A parent asked how she could tell whether her AS-diagnosed teenaged son was getting enough social contact and whether she should be trying to engineer more social opportunities for him. I responded:
He may need nothing other than what he's got. I didn't. Being at school every day was enough social contact for me, even though I didn't "socialize" in the NT way with the other students there. For many AS/autistic people, just being in the presence of others is as much work as it is for a normally social NT person to host a big party. I never wanted further interaction with classmates outside of class, although there was one person when I was in high school who set out to cultivate my friendship and managed to get me interested in doing things together occasionally. I didn't feel lonely because I spent virtually all my time (outside school hours) with family or alone.

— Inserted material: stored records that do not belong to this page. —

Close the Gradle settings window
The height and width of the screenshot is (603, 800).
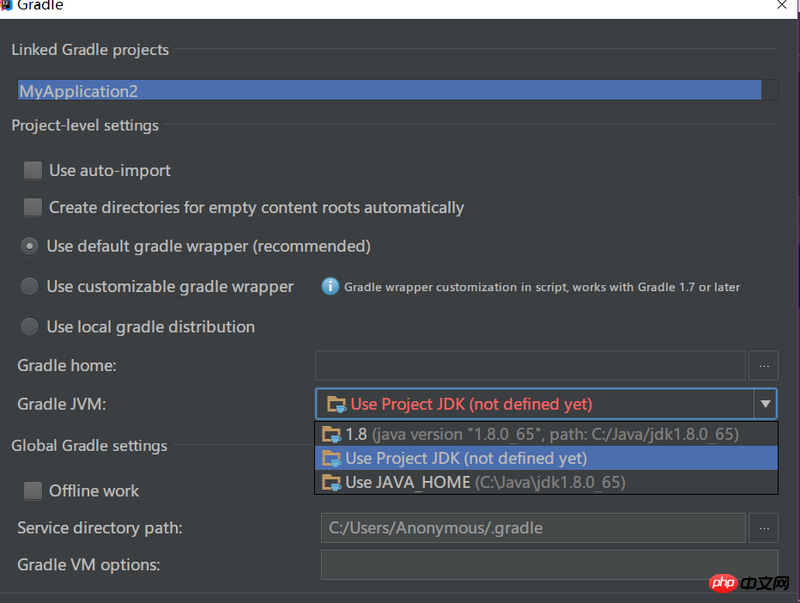coord(782,5)
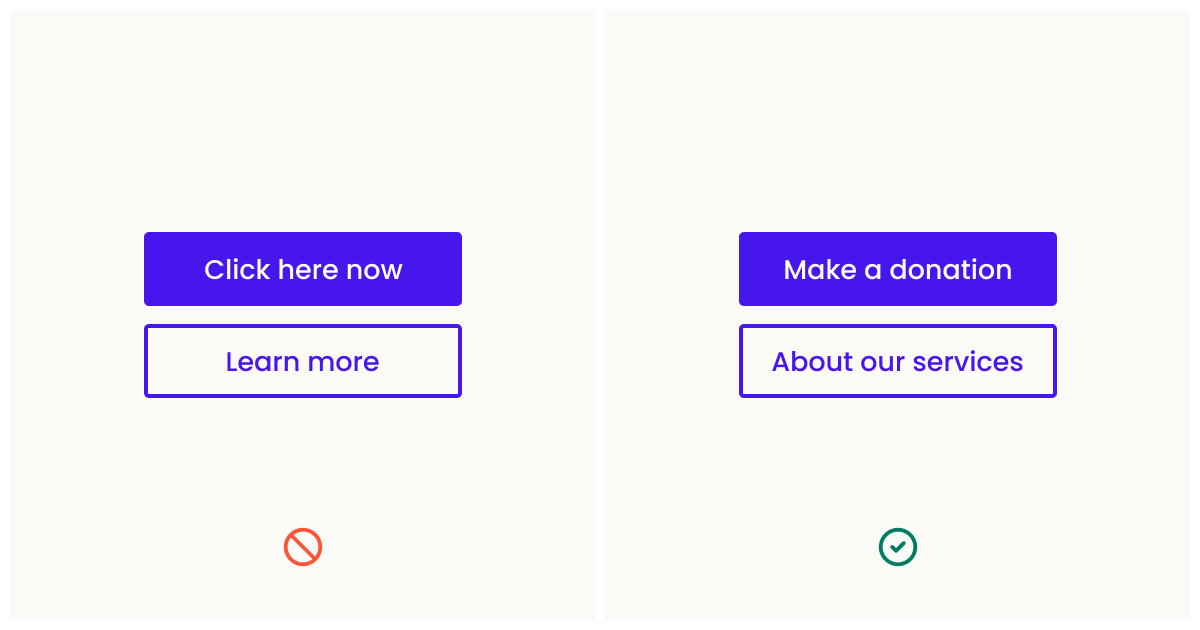
Task: Click the purple filled button on the left
Action: [x=303, y=268]
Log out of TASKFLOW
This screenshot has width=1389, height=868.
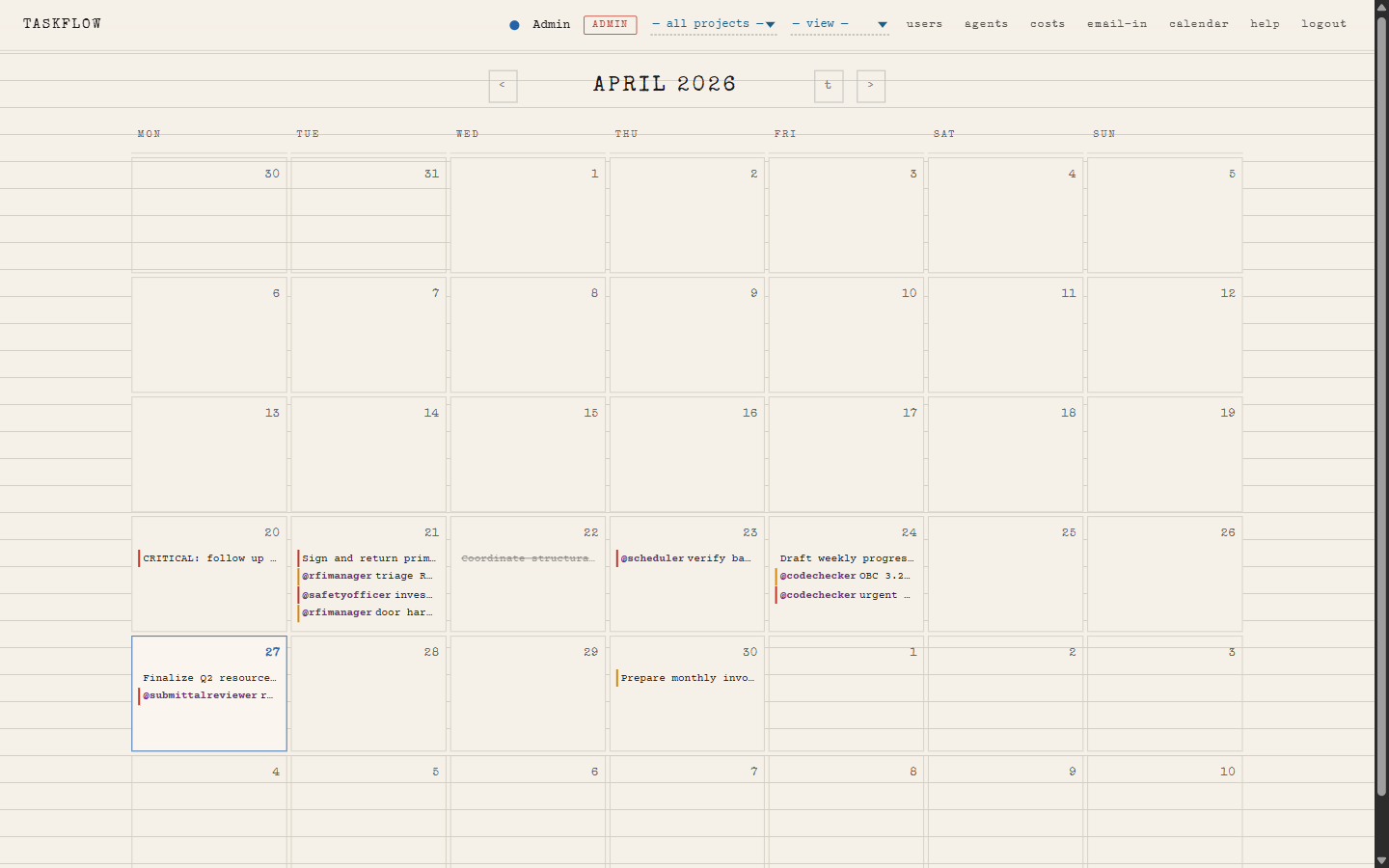[1323, 24]
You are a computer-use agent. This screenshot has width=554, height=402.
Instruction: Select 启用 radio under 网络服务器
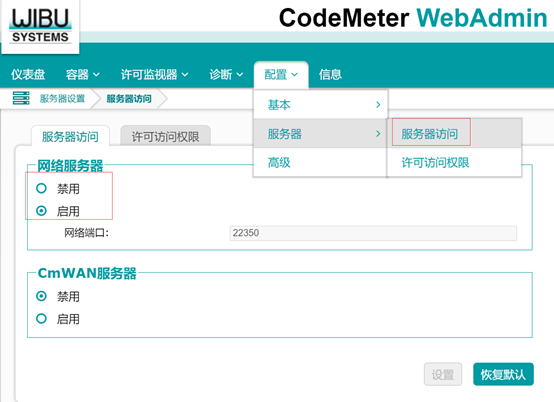click(x=41, y=211)
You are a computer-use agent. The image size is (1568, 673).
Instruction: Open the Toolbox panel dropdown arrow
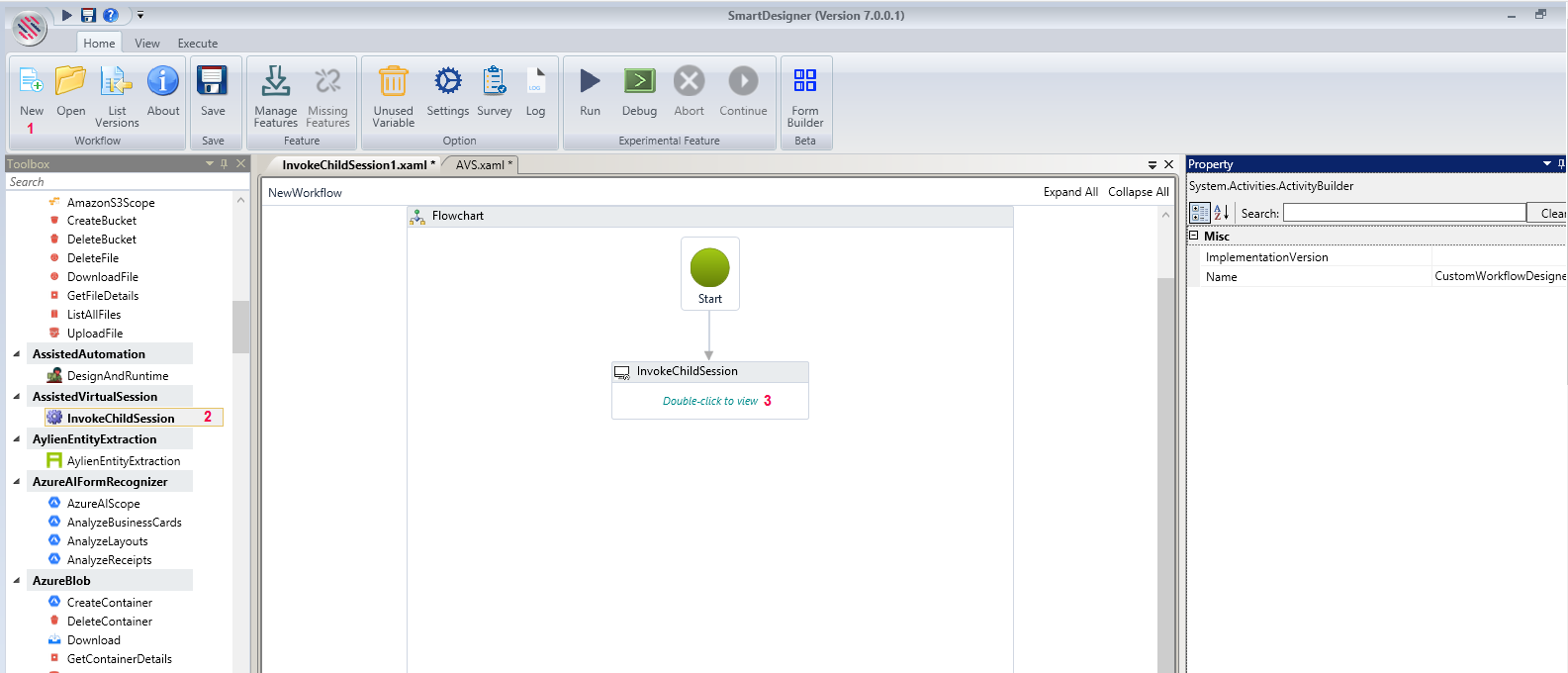(x=210, y=164)
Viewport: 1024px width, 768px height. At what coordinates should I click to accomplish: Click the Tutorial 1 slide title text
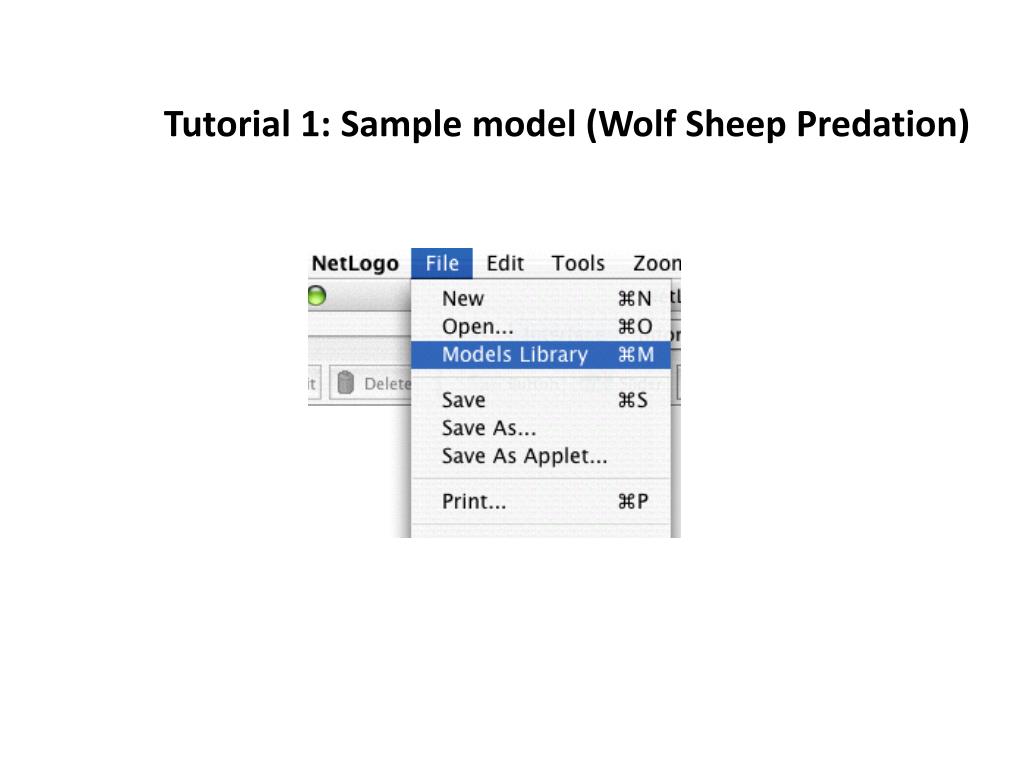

I think if you keep track of what interests your son so you can encourage him to pursue his interests, that should be sufficient. He may find that some of his interests are more fulfilling or that he can "get into" them more deeply if he engages in some form of socializing. For example, many AS/autistic people who are not otherwise social enjoy going to conventions or camps devoted to a subject of particular interest.
In general: I suspect (because your son sounds like me) that the only form of socializing likely to "work" for him is the kind with a strong focus on something of great interest to your son and to all the others involved. A group or even a one-on-one friendship based on nothing but "liking" made no sense to me for most of my life. Common interests were what drew me into relating with other people.